Starting to get into gear for World Horror. I leave on Wednesday afternoon for a 10-hour nonstop flight into Heathrow. On a 777, so I’m hoping the in-flight entertainment system is in full gear. If not, I’ll have my Kindle loaded up with lots of reading options. I don’t usually sleep very well on flights, but I’m going to give it a shot. Otherwise Thursday is going to be a very long day.

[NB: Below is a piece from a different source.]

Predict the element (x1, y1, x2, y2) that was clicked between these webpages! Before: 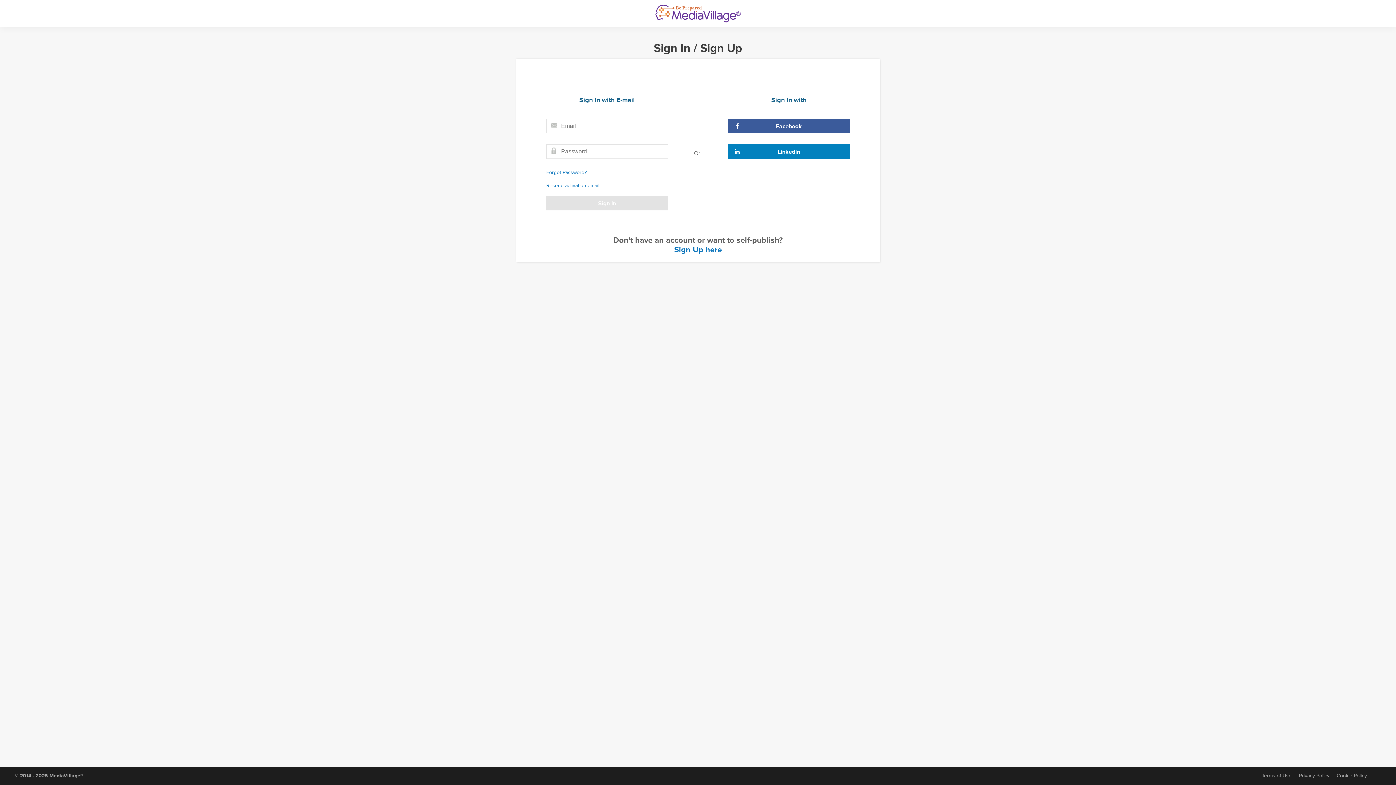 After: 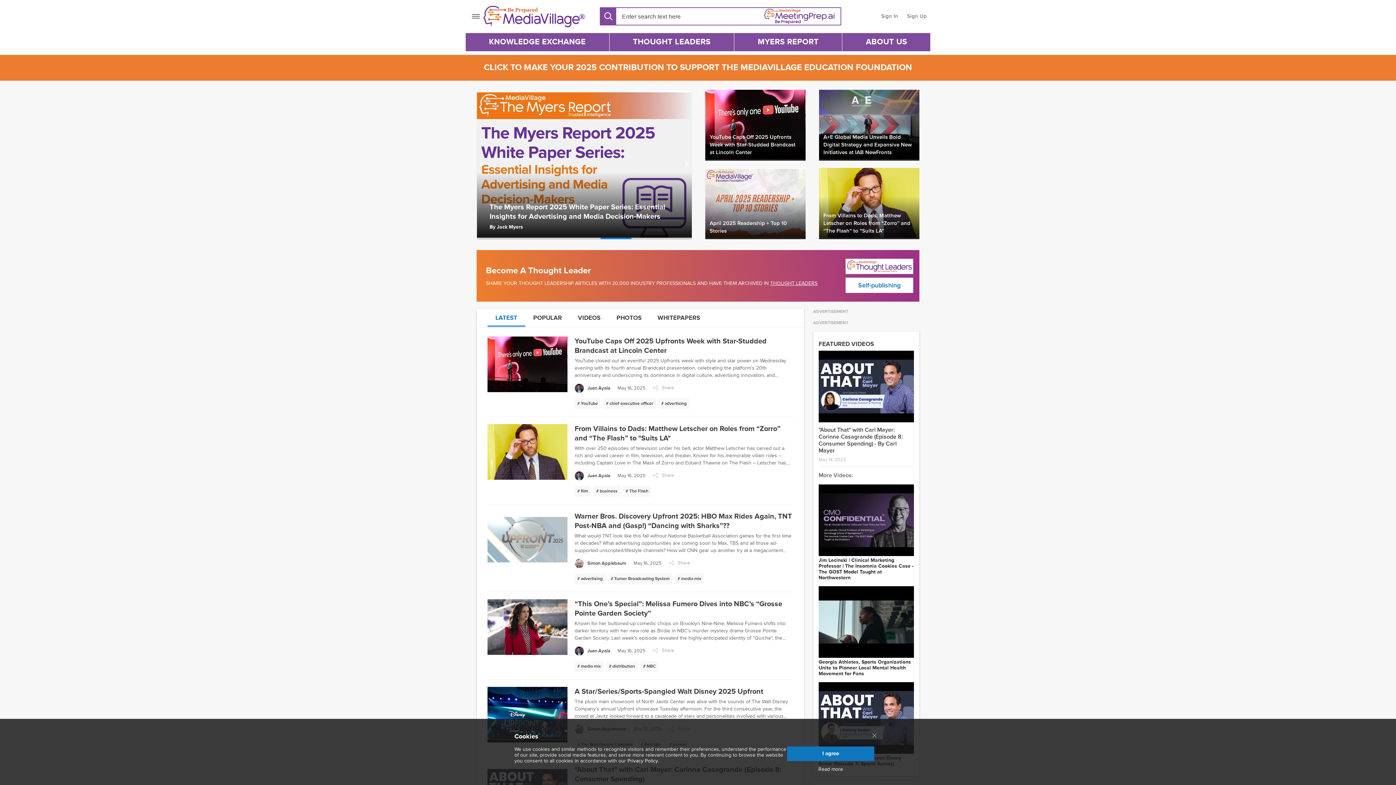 Action: bbox: (655, 4, 740, 22) label: MediaVillagePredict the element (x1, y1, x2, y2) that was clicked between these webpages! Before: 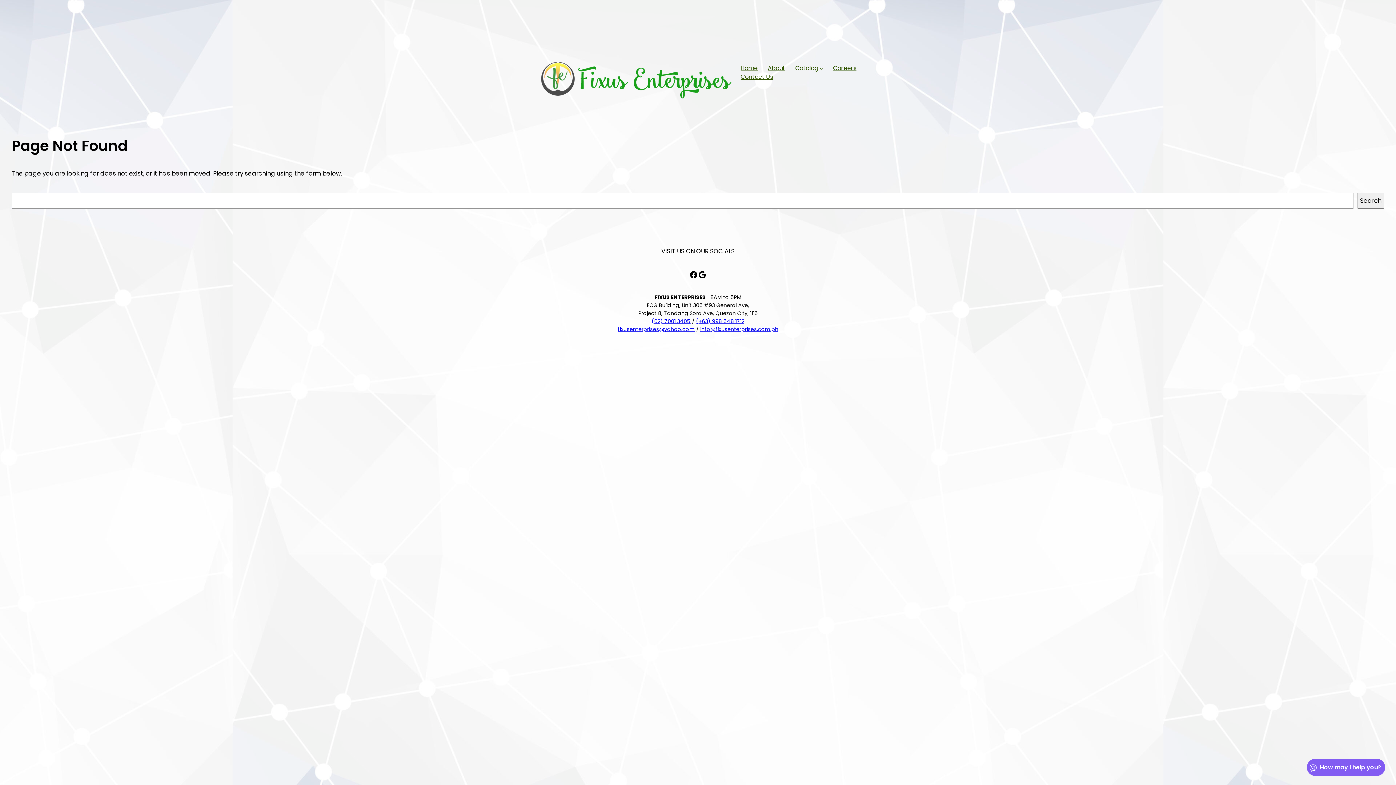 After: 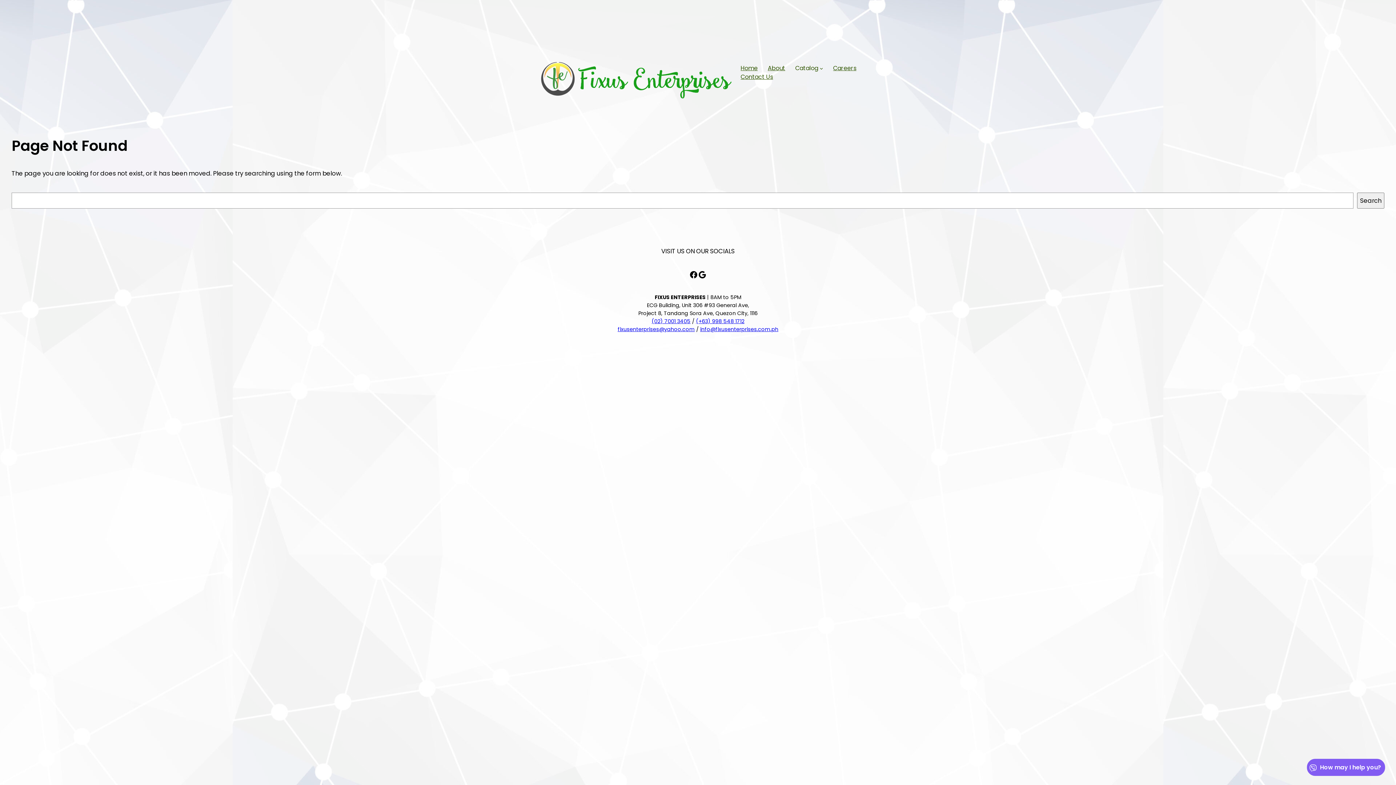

We went to see The 39 Steps at the Alley Theater this weekend. The play is fairly faithful to the Hitchcock movie (which diverges greatly from the Buchan novel), but it’s played very much for laughs. It has a minimal stage set (the same packing trunks are used for a train, a car, various beds and other sundry props, for example), and only four actors. One plays the main character, Richard Hannay, the typical Hitchcock wrongly accused man who races across the country trying to stay one step ahead of the police while determined to prove his innocence. One female actress plays three different roles, and the other two actors, misleadlingly called Man #1 and Man #2, play a host of other characters, not all of them male. There’s a Monty Python/Benny Hill/Carol Burnett aspect to the play. At moments, the two “Men” play as many as four characters. In one instance they switch hats and rotate around to signify the other character. Another time, they play at the edge of the stage and execute a kind of sleight of body, marching off stage, quickly changing clothes before marching back on in another guise, repeating this several times in a matter of seconds or minutes. It’s all very clever. Some of the stage gags are hilarious. In a Scottish moor scene, every time the (portable) door opens, huge gusts of pretend wind come roaring into the house and the actors all behave as if they’re about to be blown away. They jostle and joggle while seated on the “train” and respond to the brakes in the “car.” For a couple of “wide shots,” the players are replaced by stick figures silhouetted on a rear-projection screen, with plenty of sight gags, including a cameo by the Loch Ness Monster. The actors must have been exhausted after this tour de force performance. The names of several Hitchcock movies are woven into the script, and the soundtrack contains many recognizable themes from the master’s movies.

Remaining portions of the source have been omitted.